Kerry and Michael O’Leary drive from Melbourne to Phillip Island for the summer break almost every year. The couple enjoyed a scenic walk near the Cowes Jetty last Tuesday evening. mm030419

BASS Coast has some of the most incredible views – and beaches – in Australia, making it the perfect place to explore by foot or bike.
Although there’s more than 30 formal tracks and walks in the shire, the Sentinel-Times has picked the top 10 to explore this summer.
The George Bass Coastal Walk tops the list with stunning views of the local beaches as the seven-kilometre track stretches from the outskirts of San Remo to Kilcunda.
It’s a challenging bike ride with steep hills but plenty of spots to sit and take in the views.
Kilcunda
The Bass Coast Rail Trail links up with the George Bass Coastal Walk at the Kilcunda bridge.
The trail then continues onto Wonthaggi or you can backtrack a few hundred metres, cross the road and head over to Anderson and then up to the Woolamai Race Track.
The trail passes through historic mine sites and totals 17km from Anderson to Wonthaggi.
Rhyll
You can walk amongst the wildlife and wetlands at the Rhyll Inlet State Wildlife Reserve.
Start from Rhyll Park and head up towards Reid Street and then McIlwraith Road and enjoy a trip through the bush or start at Conservation Hill Reserve off Cowes-Rhyll Road.
The reserve features a boardwalk through the wetlands and if you look closely in the water, you might spot some fish.
The hill reserve features a small lookout tower with views across the bay.
Cowes
If you’re awake at the crack of dawn, it’s worth walking along the beach from the Cowes Yacht Club to the jetty and then along to Erehwon Point.
It’s not a long walk – less than 1km – but it’s a spectacular way to start your day, as the sun rises and the first light shines on the water.
You can then take a different route, along The Esplanade, back to the yacht club while stopping at a local café for a coffee.
Summerlands
The Nobbies boardwalk on Phillip Island is a picture-perfect spot to take a panoramic photo on your phone and stretch it onto a canvas.
Bring a long camera lens and you could snap some photos of wildlife at Seal Rocks.
In the right conditions, there’s also a magnificent blowhole which spurts seawater into the sky.

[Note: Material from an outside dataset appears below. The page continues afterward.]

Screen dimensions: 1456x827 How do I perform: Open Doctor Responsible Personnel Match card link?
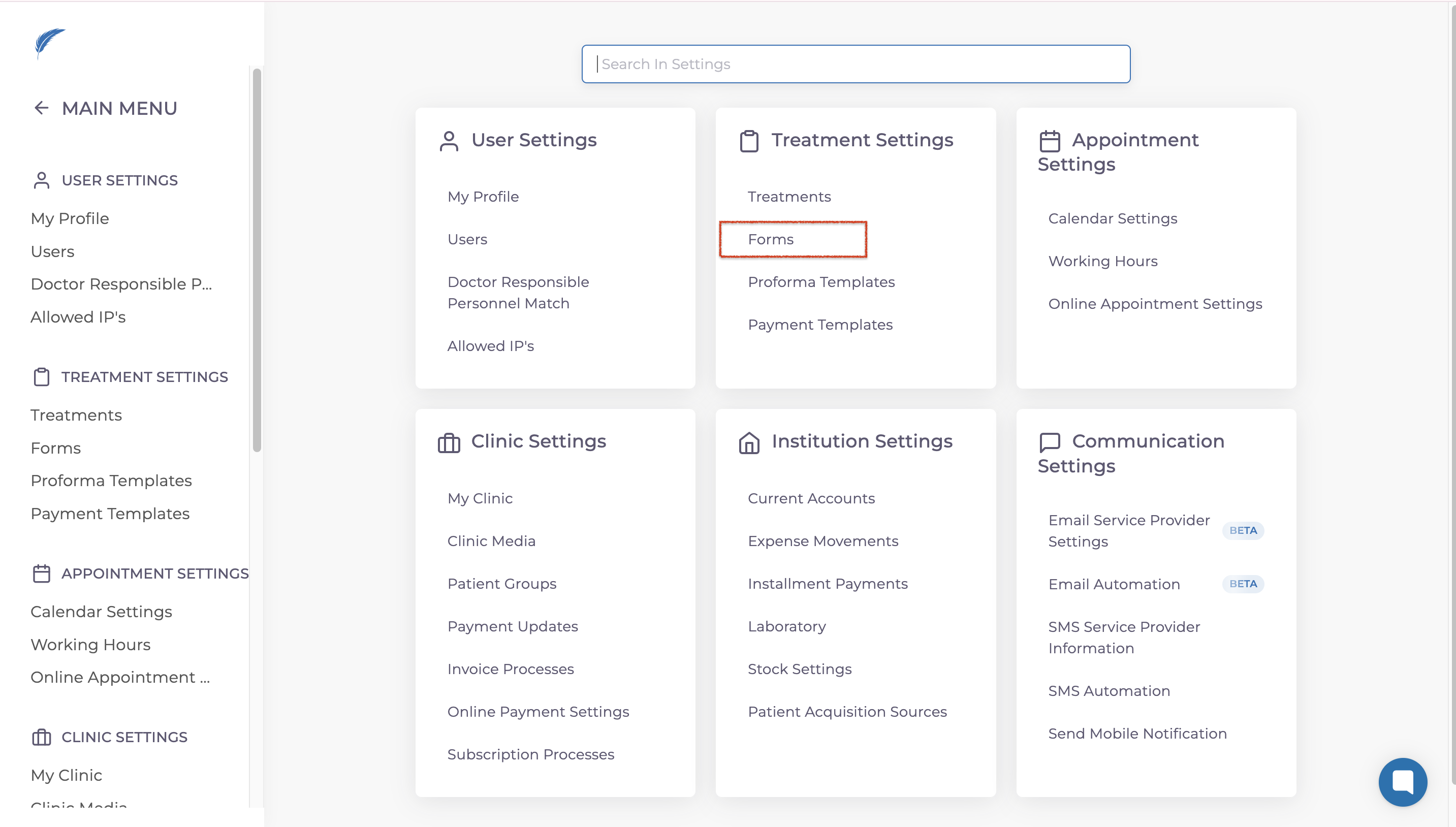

It’s a short trip – about 800m return.
The Gurdies
For keen bushwalkers, there’s a 260-hectare nature conservation reserve at The Gurdies – opposite Pioneer Bay.
It features a range of flora and fauna, and in some parts offers bay views through the trees.
There’s a small car park off the Bass Highway with a picnic table so you can enjoy a snack after your walk. Make sure you bring Aerogard too!
Coronet Bay
For nature lovers, there’s also a 3.3km walk from Coronet Bay to Corinella.
Park at the end of Norsemens Road and head in the opposite direction to the dog off-leash area to finish at the Corinella Jetty.
The jetty’s also undergoing a multi-million-dollar upgrade to make it one of the finest boating and fishing spots in the area.
Inverloch
The Bass Coast Shire Council’s spent a lot of money over the years installing a footpath along Surf Parade in Inverloch, so it’s worth checking out this coastal walk.
Although the beach is mostly hidden by trees, it’s a great path to ride a bike with bollards separating traffic from pedestrians.
The Screw Creek track to Townsend Bluff at the eastern end of town is more for the nature lovers.
Dalyston
If there was anything for the locals to gain for a giant multi-billion-dollar desalination plant being constructed in their backyards, it’s that it features a magnificent walking trail.
The 225-hectare reserve features several viewing decks, history boards and wildlife. The desalination plant is off Lower Powlett Road, Dalyston – just outside of Wonthaggi.
If you want to explore every route, you could spend up to three hours at the reserve.
Cape Paterson
Take in the stunning Cape Paterson coastline along the 700m foreshore track off Surf Beach Road.
You’ll pass the Wonthaggi Life Saving Club – and might even spot a few Nippers – and a makeshift swimming pool.
In the early 1900s, miners let off explosives to create a rectangular sea water pool surrounded by rocks.